INFORMATION GIVEN below:
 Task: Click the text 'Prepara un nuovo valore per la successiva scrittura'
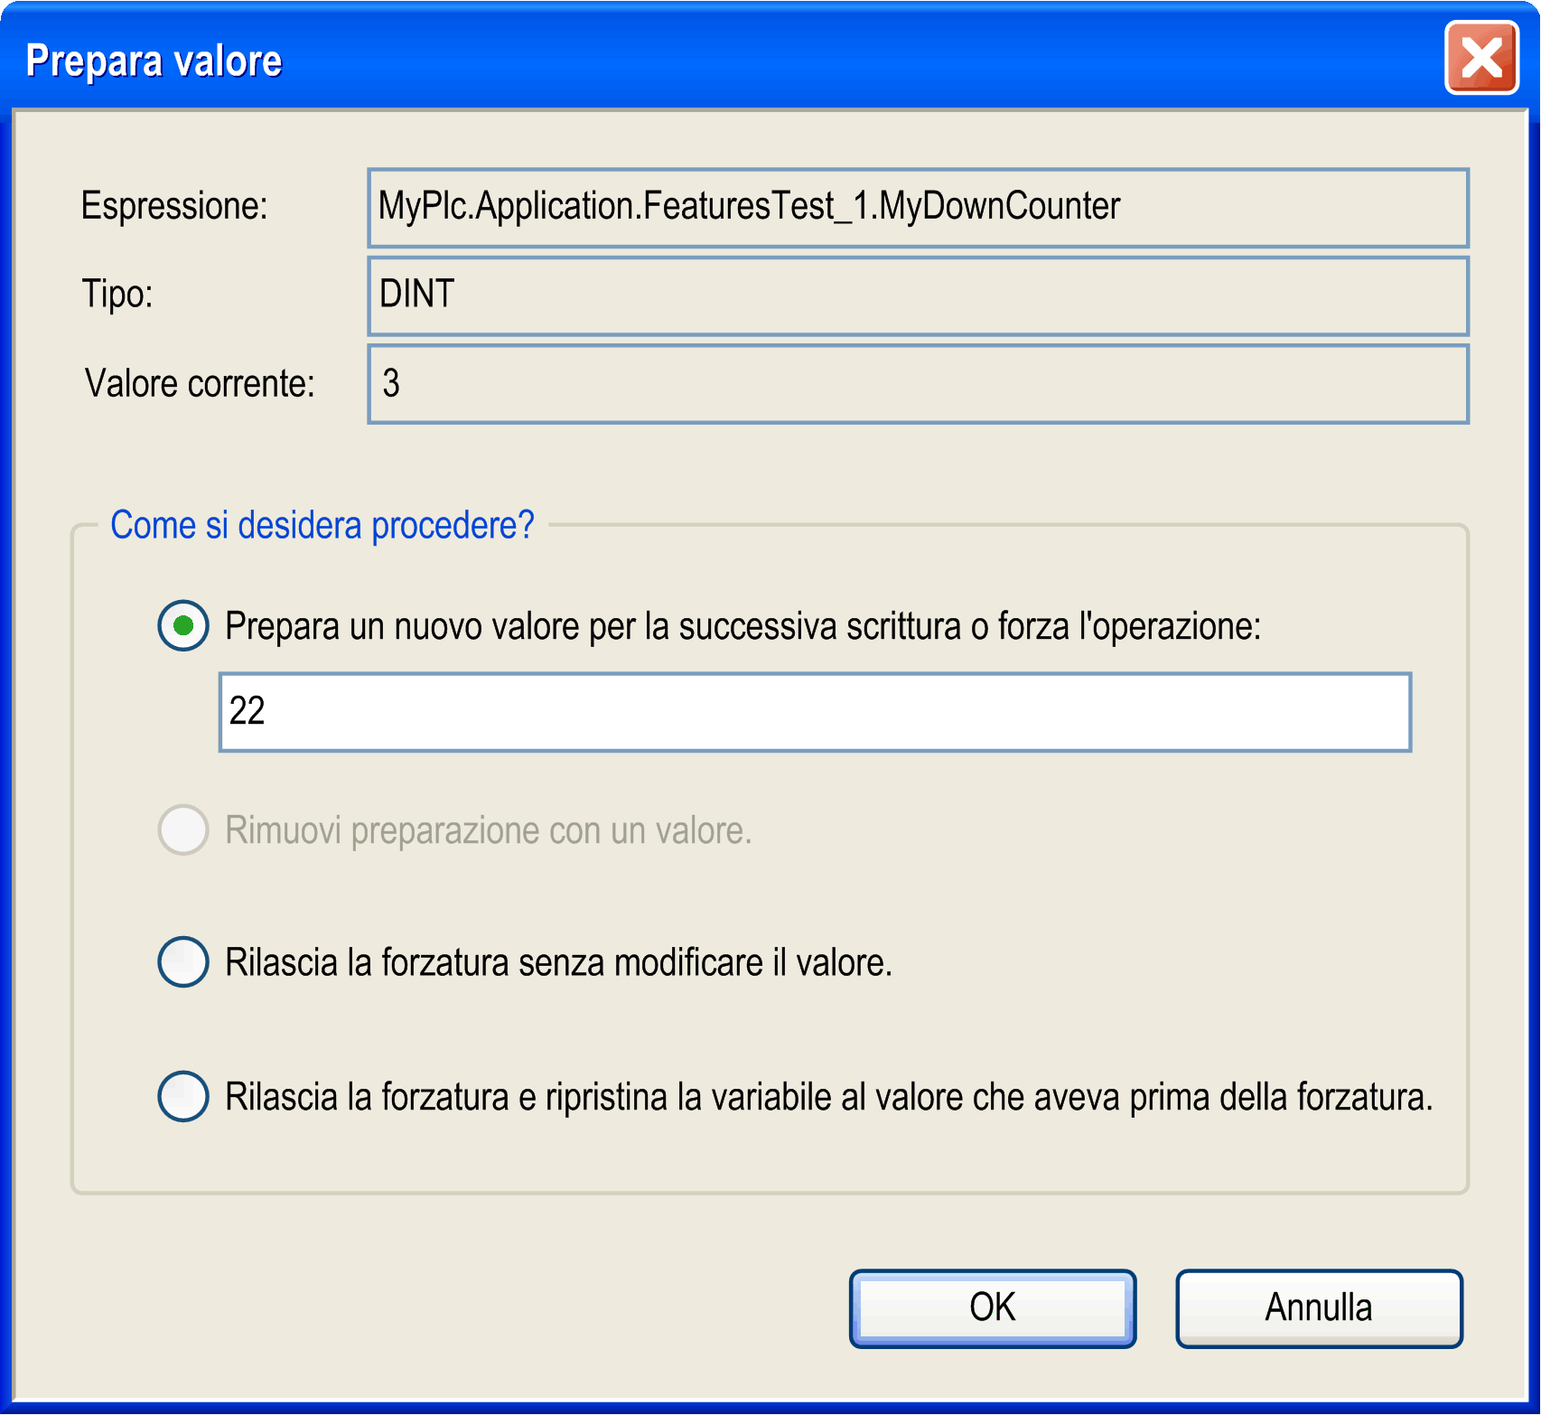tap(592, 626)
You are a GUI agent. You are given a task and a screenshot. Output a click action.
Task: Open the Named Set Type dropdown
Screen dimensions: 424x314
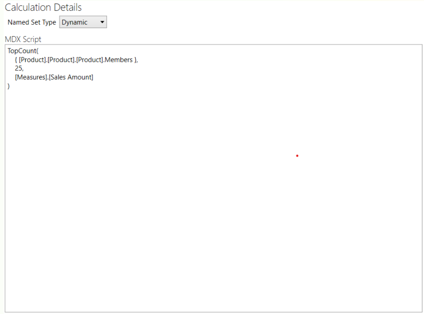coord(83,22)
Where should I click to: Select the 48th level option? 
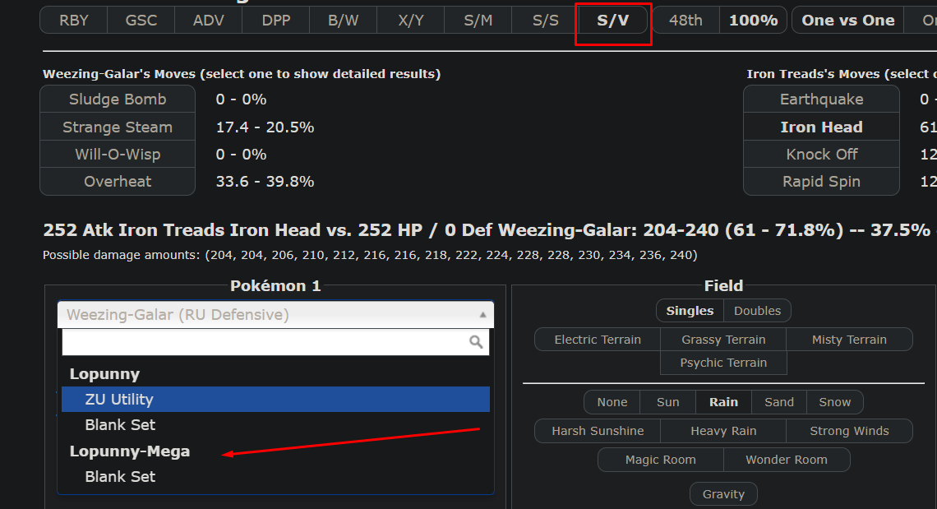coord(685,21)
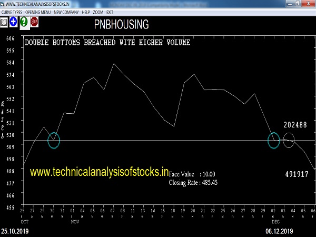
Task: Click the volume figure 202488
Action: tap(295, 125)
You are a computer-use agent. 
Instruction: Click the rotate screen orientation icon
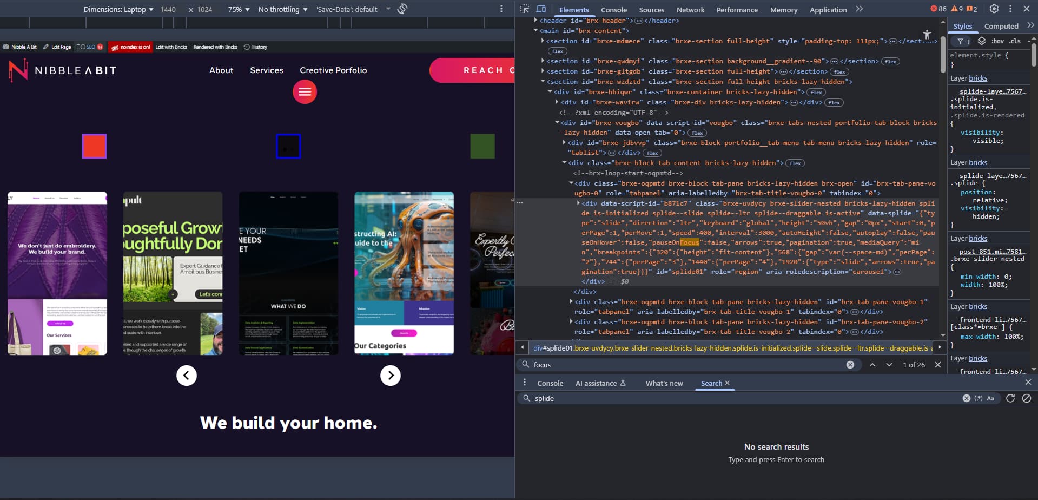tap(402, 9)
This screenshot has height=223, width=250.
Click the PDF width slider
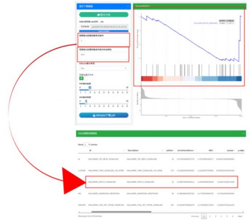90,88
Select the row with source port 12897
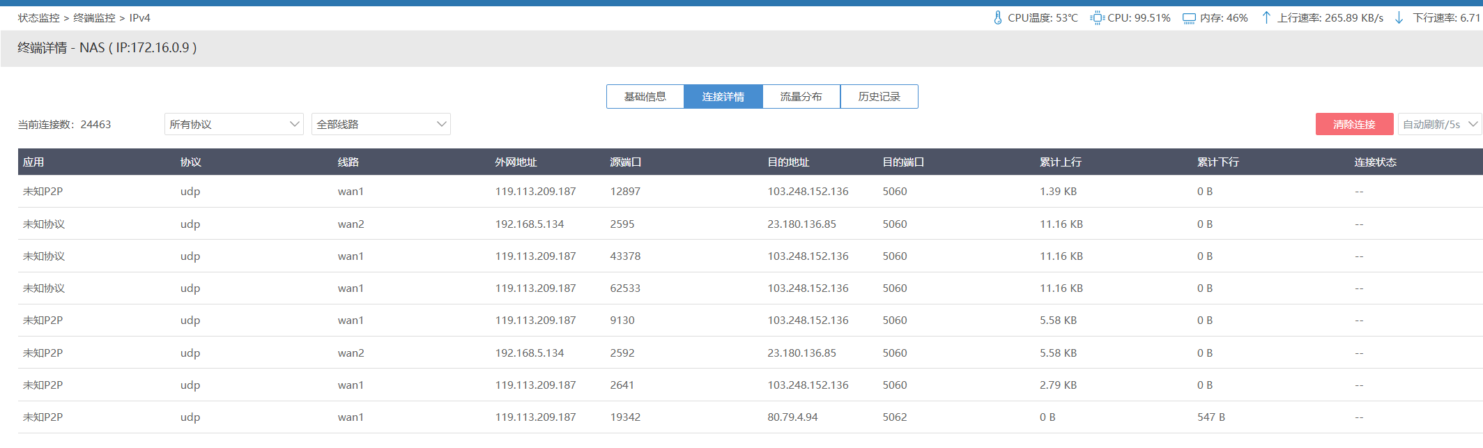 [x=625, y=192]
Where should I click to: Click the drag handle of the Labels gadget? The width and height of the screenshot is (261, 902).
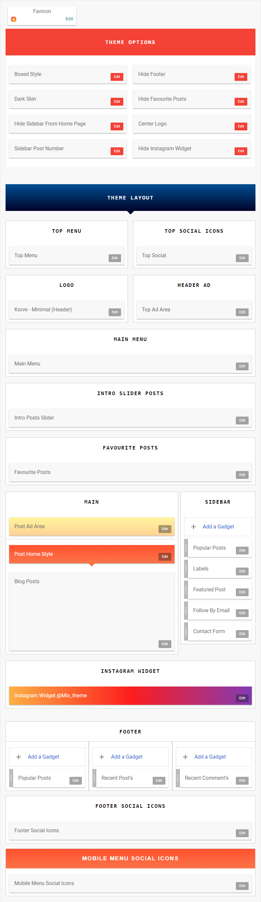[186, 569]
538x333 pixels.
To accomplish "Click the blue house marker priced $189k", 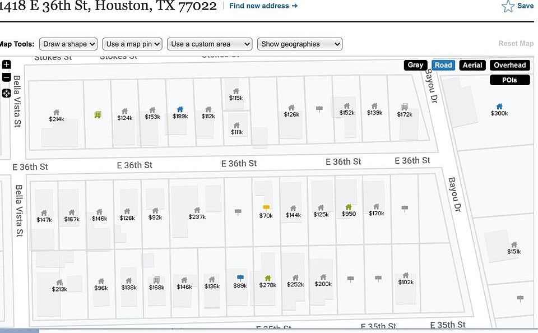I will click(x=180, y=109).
End of INFORMATION GIVEN.
WHAT IS EXPECTED: Copy out every line of the data in which the word "agent" is found.

EXERCISE RESULT:
You are a GUI agent. You are given a task and a screenshot. Output a click action.
You are a computer-use agent. 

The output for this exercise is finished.